If you're in your 40s, pick exercise that's gentler on your joints. For example, you can still run, but do it on the elliptical machine, which has no impact. Or swim, or do yoga.
The best way to maintain bone strength is to do weight-bearing exercises, either with weights or by using your body as the weight, which you do in yoga. Diet also matters. You want less alcohol and carbonated colas (which may interfere with the balance of calcium) and more vitamin D in your system. Exposure to sunlight converts cholesterol in the body into vitamin D, which in turn enables calcium to be deposited in your bones, so try to get 15 minutes of direct sun exposure at least two times a week. If that's not practical, take supplements that contain vitamin D and calcium. Start getting annual bone density screenings at 65; if there's a strong history of osteoporosis in your family, consult with your doctor.
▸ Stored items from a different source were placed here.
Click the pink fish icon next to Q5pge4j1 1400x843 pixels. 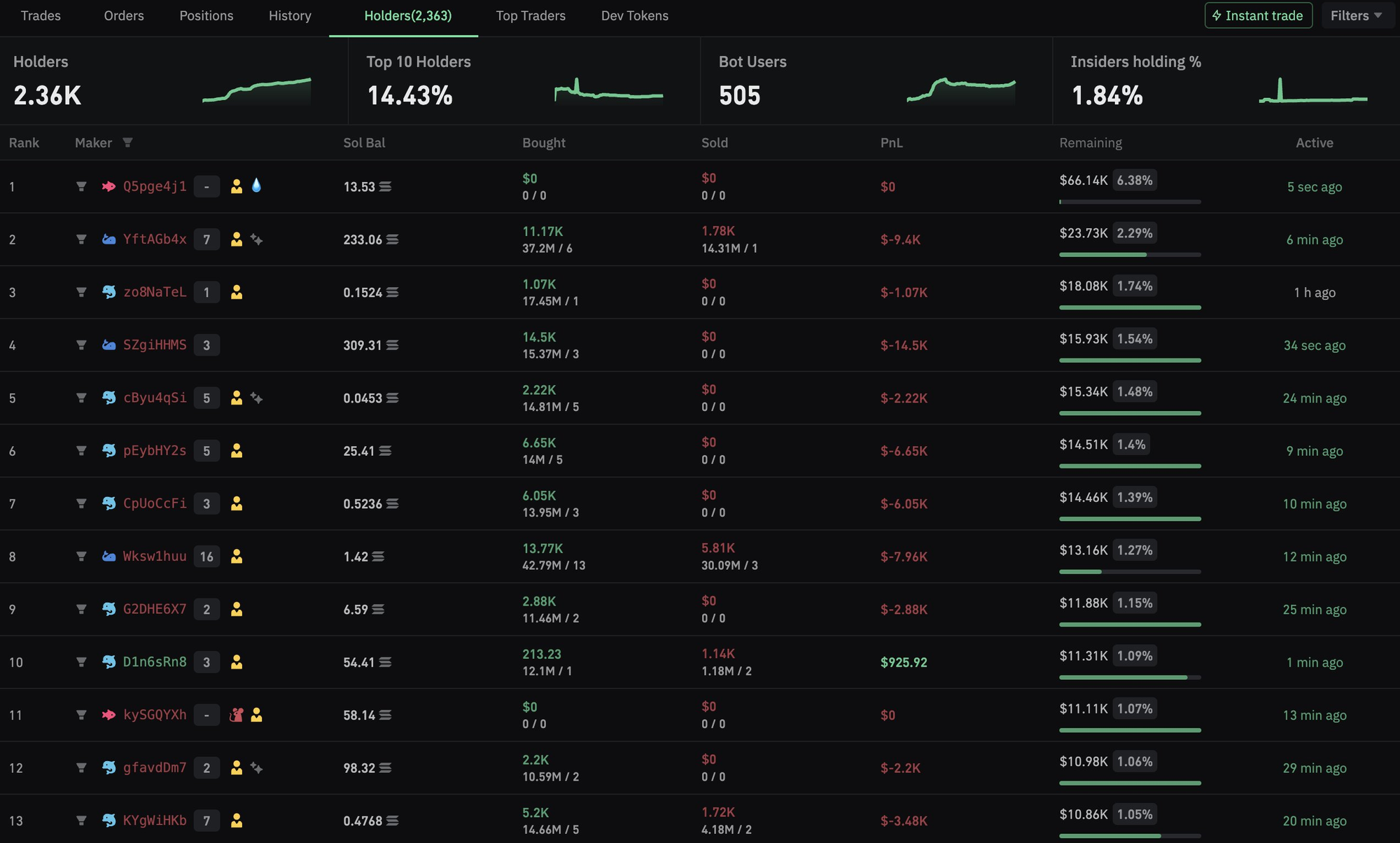pyautogui.click(x=108, y=186)
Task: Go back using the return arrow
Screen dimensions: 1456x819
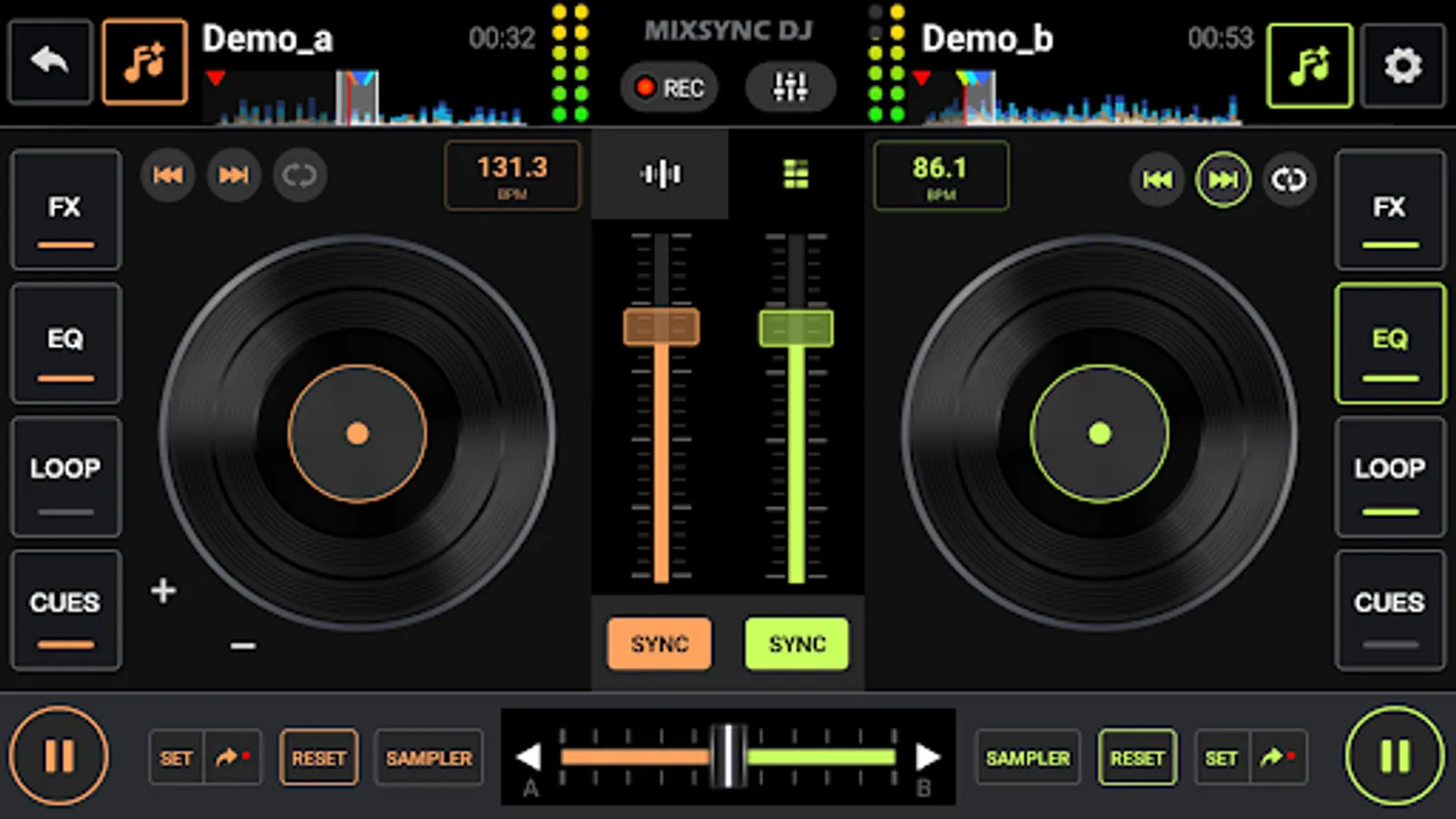Action: pos(50,61)
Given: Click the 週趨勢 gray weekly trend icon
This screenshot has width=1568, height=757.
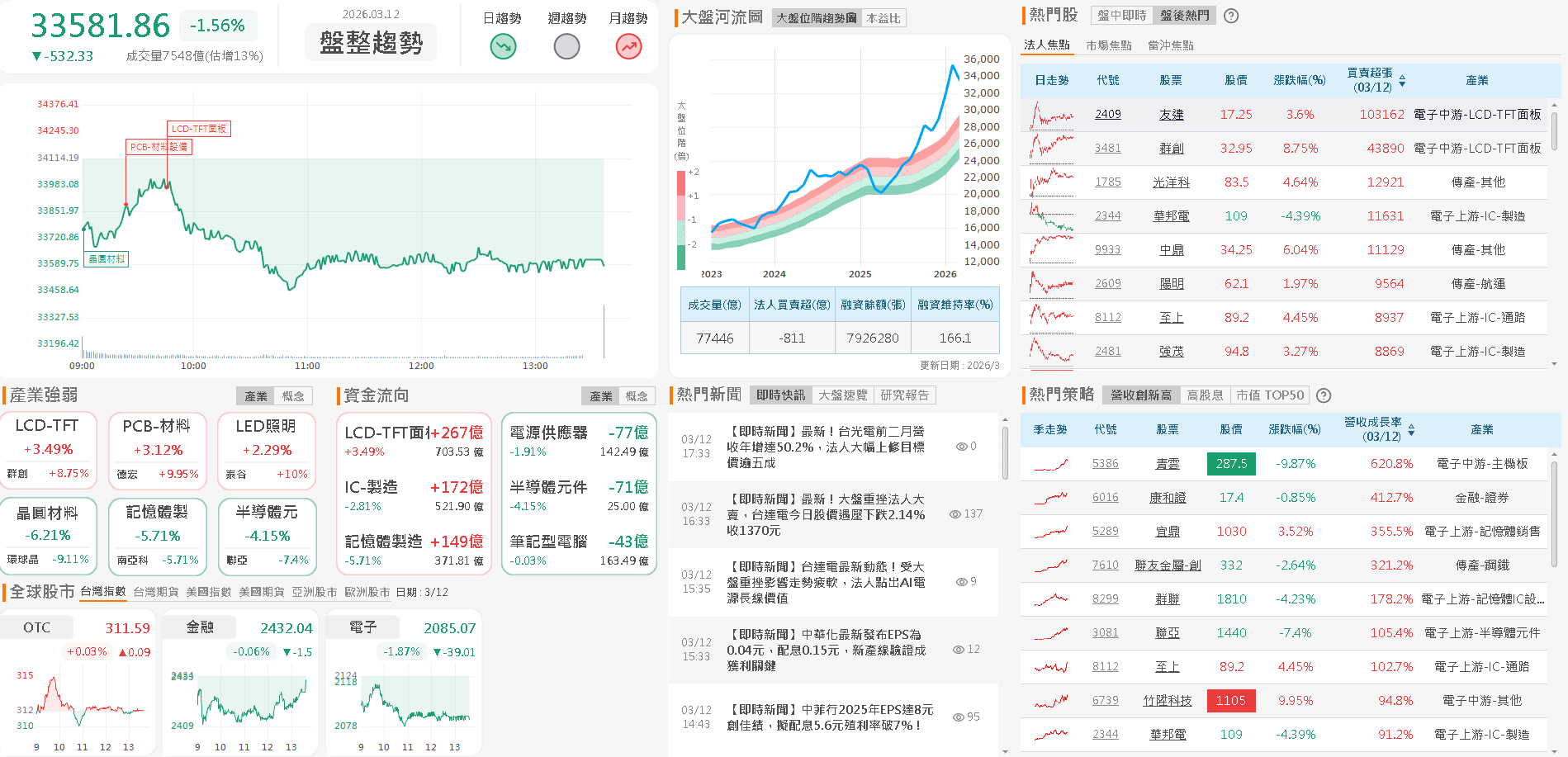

I wouldn't stop doing fun sports for fear of breaking something. Yes, bad stuff happens, but as long as you're taking good care of your body, it's a remarkably versatile machine. — Mehmet Oz, MD
14. I worry that if my husband and I get divorced, he'll find a hundred women who want to replace me, whereas I will never find anyone. No, we're not splitting up…I'm just being pessimistic.
If there's no real basis for your concern, there might be some low self-esteem issues you should divert your attention to. Or you may be an "imaginative worrier," someone who invents different possible futures. When negative events are unlikely but possible, some choose to focus on the possibility, while others don't give it a second thought. Being aware of this classification and shifting these scenarios from "possible" to "highly unlikely" is a useful strategy for combating this kind of worry. — Gillian Butler, PHD, and Tony Hope, MD
(Butler and Hope are coauthors of Managing Your Mind [Oxford].)
15. It feels as if I'm always shortchanging either my family or my job. Is it possible to balance them?
It's not a matter of balance; it's a matter of attitude. All you have to do is follow a simple formula: Wherever you are physically present, be mentally present. When you walk out your front door in the morning, leave the kids' grades, your bills, your grocery list at home, and turn your thoughts toward your job. When you get there, bring 100 percent of your attention to your workplace. You will be more efficient for being completely focused on the tasks at hand.
When you get home, bring all your attention to whoever or whatever is before you. Listen to your kids; don't think about work. Do the same when you converse with your partner. Your relationships will be richer for it. — Paul Wilson
(Wilson is a meditation teacher and the author of Perfect Balance [Tarcher/Penguin].)